Cats living in an outdoor environment are also defecating outdoors. They habitually bury their stool in flower beds, gardens and other soft soil areas. Women who are pregnant must be aware that contact with dirt that has been used by an infected cat is also a danger. Keeping cats indoors will eliminate their exposure to potentially infected rodents and decrease your chance of coming into contact with the toxoplasmosis parasite.

"More that 60 million men, women, and children in the U.S. carry the Toxoplasma parasite, but very few have symptoms because the immune system usually keeps the parasite from causing illness," advises the United States Center for Disease Control. Appropriate testing can help your doctor determine the potential impact on your immune system.

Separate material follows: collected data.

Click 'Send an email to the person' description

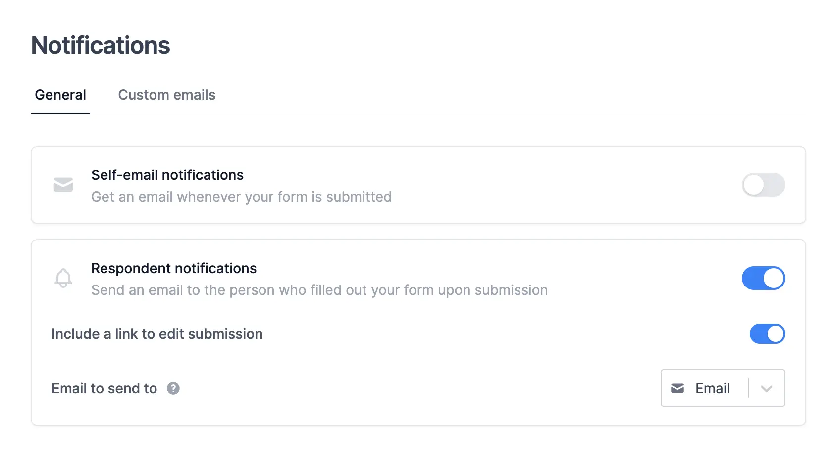[319, 290]
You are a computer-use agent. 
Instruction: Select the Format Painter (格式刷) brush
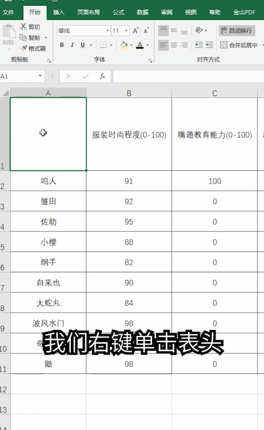click(x=23, y=48)
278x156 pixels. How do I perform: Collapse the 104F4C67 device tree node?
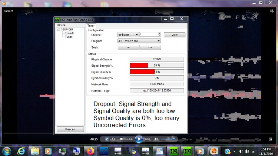[59, 29]
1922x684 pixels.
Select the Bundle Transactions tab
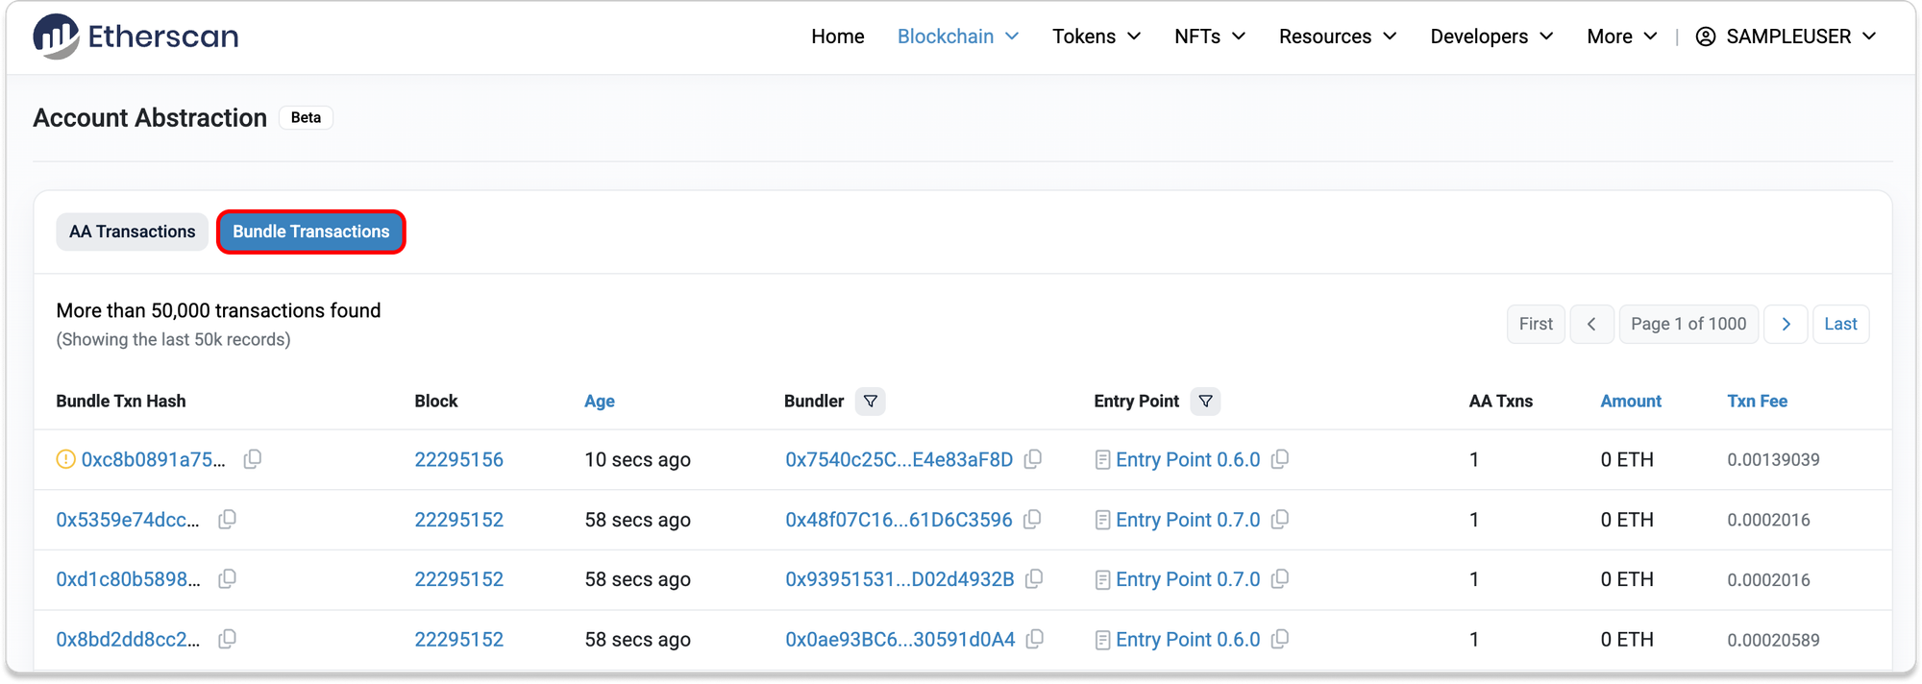[x=310, y=232]
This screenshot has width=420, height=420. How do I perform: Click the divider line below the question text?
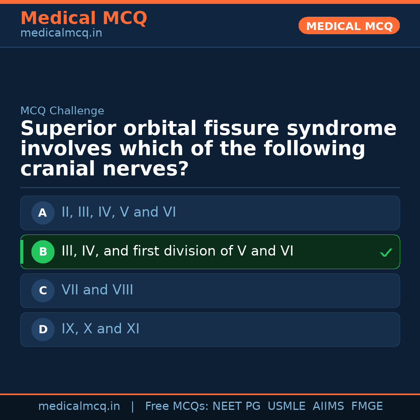(210, 187)
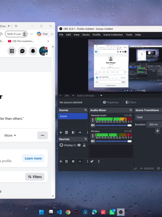This screenshot has width=162, height=217.
Task: Open the Docks menu
Action: (86, 35)
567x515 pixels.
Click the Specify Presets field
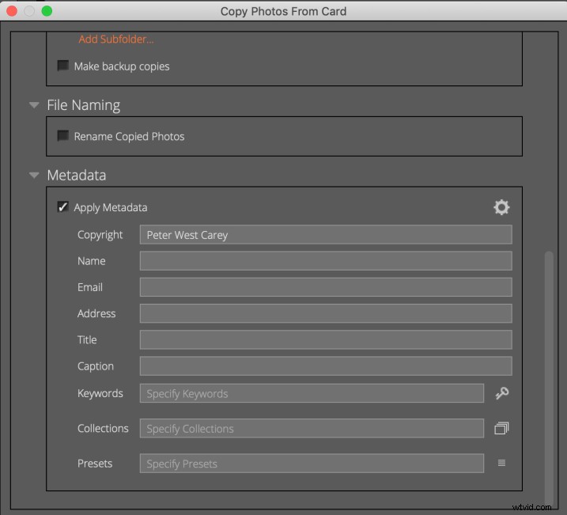click(x=311, y=464)
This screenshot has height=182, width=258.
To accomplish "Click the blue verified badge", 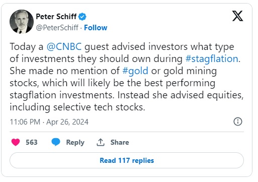I will (82, 17).
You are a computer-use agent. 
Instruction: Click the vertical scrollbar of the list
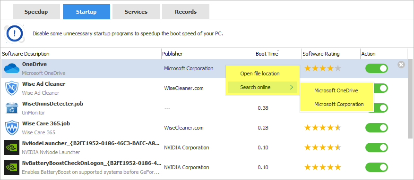pyautogui.click(x=410, y=98)
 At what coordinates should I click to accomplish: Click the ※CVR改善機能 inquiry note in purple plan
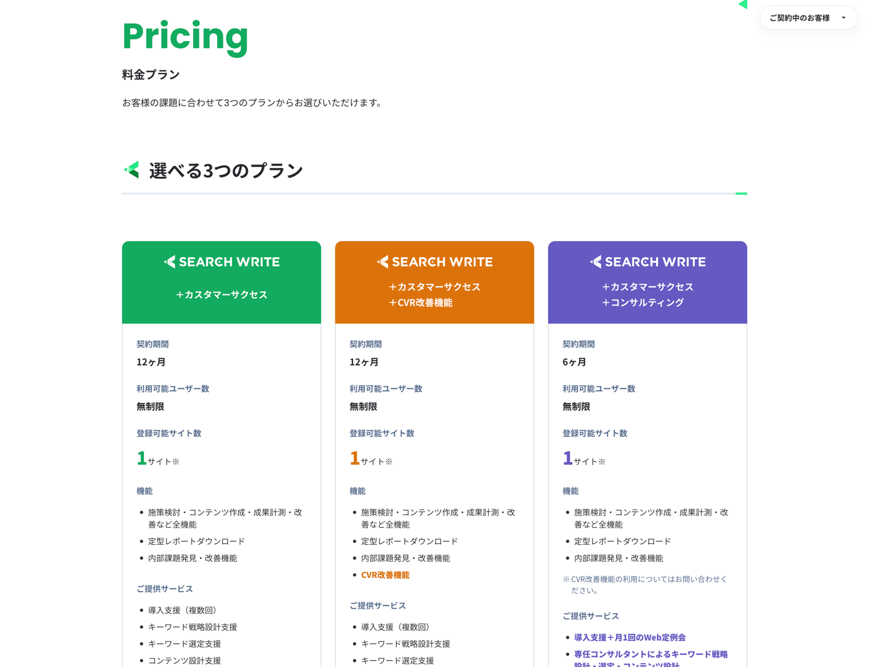(645, 584)
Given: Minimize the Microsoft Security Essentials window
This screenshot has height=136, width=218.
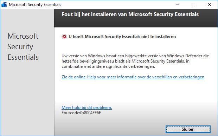Looking at the screenshot, I should point(178,5).
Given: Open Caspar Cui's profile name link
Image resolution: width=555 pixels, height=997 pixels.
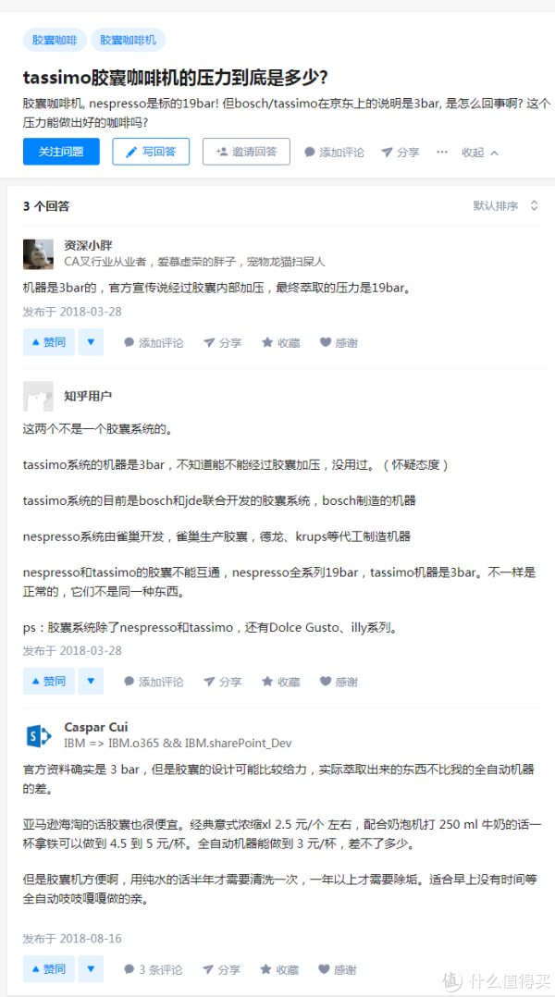Looking at the screenshot, I should click(x=96, y=727).

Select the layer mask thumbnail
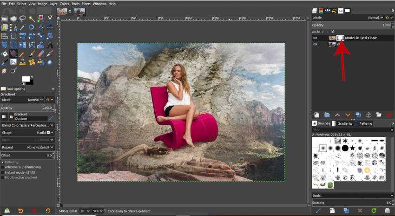point(340,38)
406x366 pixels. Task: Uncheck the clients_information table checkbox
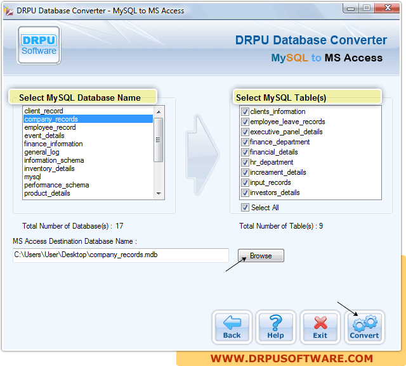(x=245, y=111)
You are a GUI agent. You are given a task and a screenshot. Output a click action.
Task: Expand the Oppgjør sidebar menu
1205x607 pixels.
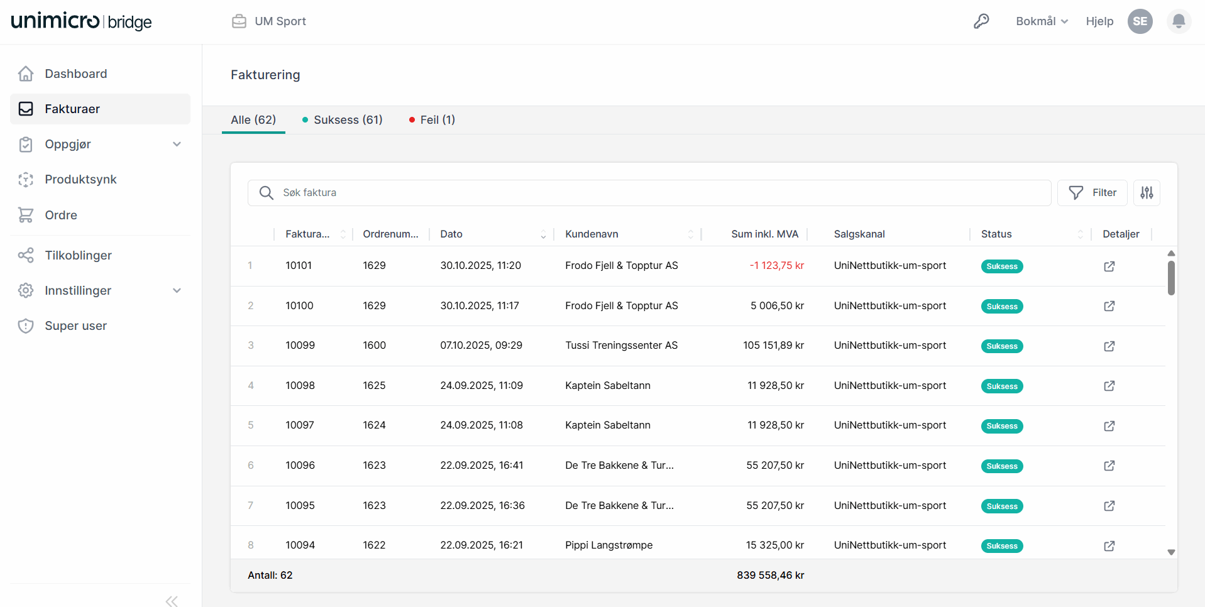[177, 145]
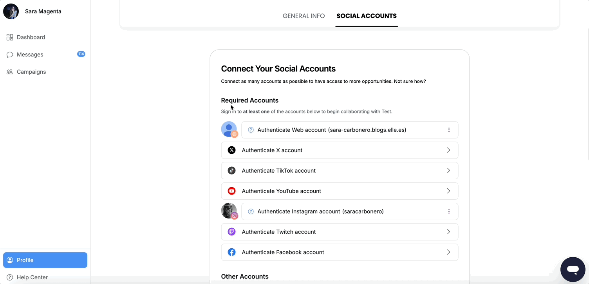Click Sara Magenta's profile avatar
The width and height of the screenshot is (589, 284).
click(11, 11)
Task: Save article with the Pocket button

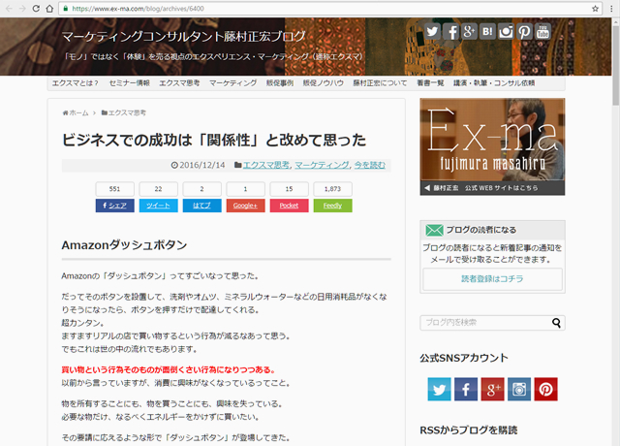Action: [289, 206]
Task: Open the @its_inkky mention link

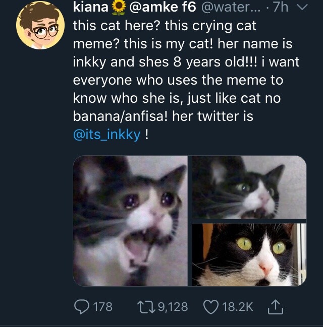Action: (x=107, y=136)
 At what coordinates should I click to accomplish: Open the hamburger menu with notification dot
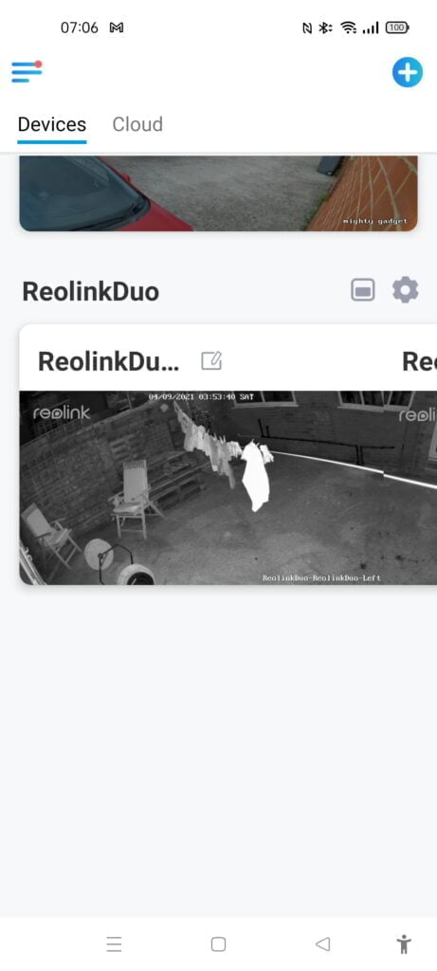[27, 71]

The Center for Disease Control recommends that specific measures be taken to prevent exposure to the toxoplasmosis infection. The CDC's preventative measures include:

  • Avoid changing the cat's litter yourself whenever possible.
  • Wear gloves if you must change it yourself.
  • Wash your hands immediately after changing the litter.
  • Wear gloves when you are outside gardening, planting flowers, vegetables, weeding or in contact with soil that could be a potential source of contamination.
  • Keep litter boxes outside your home covered.
  • Delegate changing the cat's litter to another family member.
  • Change the litter on a daily basis because the parasite is most infectious in just-eliminated fecal matter for at least the first five days.
  • Keep Fluffy or Garfield inside your house, apartment or condo throughout your pregnancy.
  • Wear gloves and/or wash your hands thoroughly after handling raw meats.

"The risk to the baby increases the later in the pregnancy the new infection is acquired," says Michael Richards, DVM. Check in with your veterinarian early in your pregnancy to ensure a healthy infant.